[[ Exercise material open ]]

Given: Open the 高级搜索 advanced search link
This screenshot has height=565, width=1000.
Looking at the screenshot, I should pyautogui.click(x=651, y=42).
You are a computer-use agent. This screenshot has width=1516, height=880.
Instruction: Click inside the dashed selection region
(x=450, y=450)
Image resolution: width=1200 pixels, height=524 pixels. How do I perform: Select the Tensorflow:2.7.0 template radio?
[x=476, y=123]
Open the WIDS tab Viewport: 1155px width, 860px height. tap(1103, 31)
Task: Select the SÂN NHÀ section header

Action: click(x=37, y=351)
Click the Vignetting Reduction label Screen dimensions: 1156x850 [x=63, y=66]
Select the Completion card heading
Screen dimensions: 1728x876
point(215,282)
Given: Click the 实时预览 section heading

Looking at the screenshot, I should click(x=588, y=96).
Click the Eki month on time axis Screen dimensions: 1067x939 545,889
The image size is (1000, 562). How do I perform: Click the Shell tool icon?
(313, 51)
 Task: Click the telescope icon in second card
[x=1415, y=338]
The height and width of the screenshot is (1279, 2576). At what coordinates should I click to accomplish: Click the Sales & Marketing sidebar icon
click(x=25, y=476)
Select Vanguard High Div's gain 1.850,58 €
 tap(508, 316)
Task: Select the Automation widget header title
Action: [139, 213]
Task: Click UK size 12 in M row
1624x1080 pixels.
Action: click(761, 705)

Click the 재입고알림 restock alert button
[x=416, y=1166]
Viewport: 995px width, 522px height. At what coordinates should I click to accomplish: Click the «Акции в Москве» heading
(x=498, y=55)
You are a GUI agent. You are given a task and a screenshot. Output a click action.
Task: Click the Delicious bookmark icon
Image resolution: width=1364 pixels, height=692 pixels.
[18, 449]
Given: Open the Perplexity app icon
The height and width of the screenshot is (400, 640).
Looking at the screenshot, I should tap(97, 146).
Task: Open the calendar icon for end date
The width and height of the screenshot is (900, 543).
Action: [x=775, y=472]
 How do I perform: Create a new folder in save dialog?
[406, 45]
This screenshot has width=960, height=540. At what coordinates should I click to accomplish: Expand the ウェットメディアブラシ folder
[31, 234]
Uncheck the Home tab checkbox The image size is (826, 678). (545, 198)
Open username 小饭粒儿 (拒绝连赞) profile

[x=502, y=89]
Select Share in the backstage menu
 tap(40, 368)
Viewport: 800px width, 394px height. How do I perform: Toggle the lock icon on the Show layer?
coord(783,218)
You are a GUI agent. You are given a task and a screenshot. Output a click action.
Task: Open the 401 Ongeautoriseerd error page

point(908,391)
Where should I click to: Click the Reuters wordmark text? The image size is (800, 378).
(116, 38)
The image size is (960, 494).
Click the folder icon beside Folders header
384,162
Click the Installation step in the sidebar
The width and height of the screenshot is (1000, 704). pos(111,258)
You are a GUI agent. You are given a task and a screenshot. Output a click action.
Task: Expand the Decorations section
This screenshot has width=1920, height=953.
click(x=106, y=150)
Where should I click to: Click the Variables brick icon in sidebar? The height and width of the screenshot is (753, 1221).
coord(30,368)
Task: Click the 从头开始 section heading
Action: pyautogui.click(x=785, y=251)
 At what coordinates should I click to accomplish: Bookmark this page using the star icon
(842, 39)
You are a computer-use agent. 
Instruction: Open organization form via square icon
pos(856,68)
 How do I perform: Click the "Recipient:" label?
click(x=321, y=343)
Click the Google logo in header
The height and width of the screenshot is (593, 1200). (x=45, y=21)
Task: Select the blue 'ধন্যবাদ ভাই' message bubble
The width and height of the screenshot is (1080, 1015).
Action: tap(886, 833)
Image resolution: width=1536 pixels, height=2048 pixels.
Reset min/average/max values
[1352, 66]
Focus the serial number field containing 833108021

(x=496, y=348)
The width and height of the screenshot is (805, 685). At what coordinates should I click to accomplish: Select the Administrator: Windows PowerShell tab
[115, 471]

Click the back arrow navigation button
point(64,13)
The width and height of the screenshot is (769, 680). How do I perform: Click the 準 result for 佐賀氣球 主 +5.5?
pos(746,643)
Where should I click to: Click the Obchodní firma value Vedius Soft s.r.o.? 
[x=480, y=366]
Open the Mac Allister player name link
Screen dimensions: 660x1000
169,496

[[ Exercise material closed ]]

_What is expected_:
Reproduce every entry shown above, precisely as it stands.

_Exercise response_:
Given: Open the 高级搜索 advanced search link
This screenshot has height=565, width=1000.
Looking at the screenshot, I should pyautogui.click(x=651, y=42).
You are a computer-use agent. This screenshot has width=1516, height=880.
Instruction: Click inside the dashed selection region
(x=450, y=450)
Image resolution: width=1200 pixels, height=524 pixels. How do I perform: Select the Tensorflow:2.7.0 template radio?
[x=476, y=123]
Open the WIDS tab Viewport: 1155px width, 860px height. tap(1103, 31)
Task: Select the SÂN NHÀ section header

Action: click(x=37, y=351)
Click the Vignetting Reduction label Screen dimensions: 1156x850 [x=63, y=66]
Select the Completion card heading
Screen dimensions: 1728x876
point(215,282)
Given: Click the 实时预览 section heading

Looking at the screenshot, I should click(x=588, y=96).
Click the Eki month on time axis Screen dimensions: 1067x939 545,889
The image size is (1000, 562). How do I perform: Click the Shell tool icon?
(313, 51)
 Task: Click the telescope icon in second card
[x=1415, y=338]
The height and width of the screenshot is (1279, 2576). At what coordinates should I click to accomplish: Click the Sales & Marketing sidebar icon
click(x=25, y=476)
Select Vanguard High Div's gain 1.850,58 €
 tap(508, 316)
Task: Select the Automation widget header title
Action: [139, 213]
Task: Click UK size 12 in M row
1624x1080 pixels.
Action: click(761, 705)

Click the 재입고알림 restock alert button
[x=416, y=1166]
Viewport: 995px width, 522px height. At what coordinates should I click to accomplish: Click the «Акции в Москве» heading
(x=498, y=55)
You are a GUI agent. You are given a task and a screenshot. Output a click action.
Task: Click the Delicious bookmark icon
Image resolution: width=1364 pixels, height=692 pixels.
[18, 449]
Given: Open the Perplexity app icon
The height and width of the screenshot is (400, 640).
Looking at the screenshot, I should tap(97, 146).
Task: Open the calendar icon for end date
The width and height of the screenshot is (900, 543).
Action: [x=775, y=472]
 How do I perform: Create a new folder in save dialog?
[406, 45]
This screenshot has width=960, height=540. At what coordinates should I click to accomplish: Expand the ウェットメディアブラシ folder
[31, 234]
Uncheck the Home tab checkbox The image size is (826, 678). (545, 198)
Open username 小饭粒儿 (拒绝连赞) profile

[x=502, y=89]
Select Share in the backstage menu
 tap(40, 368)
Viewport: 800px width, 394px height. How do I perform: Toggle the lock icon on the Show layer?
coord(783,218)
You are a GUI agent. You are given a task and a screenshot. Output a click action.
Task: Open the 401 Ongeautoriseerd error page

point(908,391)
Where should I click to: Click the Reuters wordmark text? The image size is (800, 378).
(116, 38)
The image size is (960, 494).
Click the folder icon beside Folders header
384,162
Click the Installation step in the sidebar
The width and height of the screenshot is (1000, 704). pos(111,258)
You are a GUI agent. You are given a task and a screenshot. Output a click action.
Task: Expand the Decorations section
This screenshot has width=1920, height=953.
click(x=106, y=150)
Where should I click to: Click the Variables brick icon in sidebar? The height and width of the screenshot is (753, 1221).
coord(30,368)
Task: Click the 从头开始 section heading
Action: pyautogui.click(x=785, y=251)
 At what coordinates should I click to accomplish: Bookmark this page using the star icon
(842, 39)
You are a computer-use agent. 
Instruction: Open organization form via square icon
pos(856,68)
 How do I perform: Click the "Recipient:" label?
click(x=321, y=343)
Click the Google logo in header
The height and width of the screenshot is (593, 1200). (x=45, y=21)
Task: Select the blue 'ধন্যবাদ ভাই' message bubble
The width and height of the screenshot is (1080, 1015).
Action: tap(886, 833)
Image resolution: width=1536 pixels, height=2048 pixels.
Reset min/average/max values
[1352, 66]
Focus the serial number field containing 833108021

(x=496, y=348)
The width and height of the screenshot is (805, 685). At what coordinates should I click to accomplish: Select the Administrator: Windows PowerShell tab
[115, 471]

Click the back arrow navigation button
point(64,13)
The width and height of the screenshot is (769, 680). How do I perform: Click the 準 result for 佐賀氣球 主 +5.5?
pos(746,643)
Where should I click to: Click the Obchodní firma value Vedius Soft s.r.o.? 
[x=480, y=366]
Open the Mac Allister player name link
Screen dimensions: 660x1000
169,496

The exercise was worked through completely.